» Passage shown
I guess I don' understand how you got yourself in this predicament in the first place unless you are using a setfsuid plugin. That said,

  1. We don't support multiple servers writing into he same namespace residing in a distributed file system. The reasons should be obvious as we an't guarantee consistency. We expect people to partition the namespace in some way between the servers to avoid servers clobbering other server's files. So, my guess is that this isn't being done. Yes, it will work most of the time but not all the time.

  2. We don't recommend using nobody for the xrootd userid since the xrootd must be able to control it's own files. Of course, if you are using setfsuid and the xrootd has setfsuid capabilities then it would work but not in the POSC case without some additional work (note we don't support setfsuid, well not yet). If you use sefsuid then you certainly know who owns the file to be deleted and could assume that identity in order to unlink the file. As you note, the code is not there to do that because because there is no native support for setfsuid.

Failing initialization when a POSC file cannot be deleted is he correct response in order to guarantee "poscness".

» Information shown

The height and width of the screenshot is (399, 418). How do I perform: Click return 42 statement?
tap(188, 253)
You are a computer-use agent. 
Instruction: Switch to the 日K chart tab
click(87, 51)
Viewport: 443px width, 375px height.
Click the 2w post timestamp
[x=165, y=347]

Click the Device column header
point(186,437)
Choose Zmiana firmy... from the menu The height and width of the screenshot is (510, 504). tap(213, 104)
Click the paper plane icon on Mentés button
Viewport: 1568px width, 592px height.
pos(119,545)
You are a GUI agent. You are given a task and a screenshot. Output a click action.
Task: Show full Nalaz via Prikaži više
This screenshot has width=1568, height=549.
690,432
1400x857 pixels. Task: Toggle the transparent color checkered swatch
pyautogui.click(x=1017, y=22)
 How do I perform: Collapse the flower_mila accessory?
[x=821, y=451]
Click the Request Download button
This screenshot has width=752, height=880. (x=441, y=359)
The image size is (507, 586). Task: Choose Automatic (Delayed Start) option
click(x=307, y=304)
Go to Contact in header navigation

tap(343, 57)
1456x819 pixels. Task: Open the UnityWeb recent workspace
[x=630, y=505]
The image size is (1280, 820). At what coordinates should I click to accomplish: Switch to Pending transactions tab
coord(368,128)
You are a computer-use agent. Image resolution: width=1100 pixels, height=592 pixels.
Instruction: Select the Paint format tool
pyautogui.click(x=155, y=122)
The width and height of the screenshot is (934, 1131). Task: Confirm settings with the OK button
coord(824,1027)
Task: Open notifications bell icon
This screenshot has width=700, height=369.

» Tasks to perform
1. Answer these from the xrootd reply:
(a) What setup involving multiple servers does the reply say is not supported?
(b) Which userid does the reply advise against for the xrootd?
(c) What does the reply call the correct response when a POSC file cannot be deleted?
2. For each statement, say yes or no according to the xrootd reply, and quote the words that decide it.
(a) The reply says setfsuid is currently supported.
(b) Servers sharing a file system are expected to divide the namespace among themselves.
(c) The reply says the shared-namespace setup will work every time.
Answer from the xrootd reply alone.

» Answers for the exercise
1.
(a) Multiple servers writing into the same namespace residing in a distributed file system.
(b) nobody.
(c) Failing initialization.

2.
(a) No: "note we don't support setfsuid, well not yet"
(b) Yes: "We expect people to partition the namespace in some way between the servers"
(c) No: "Yes, it will work most of the time but not all the time."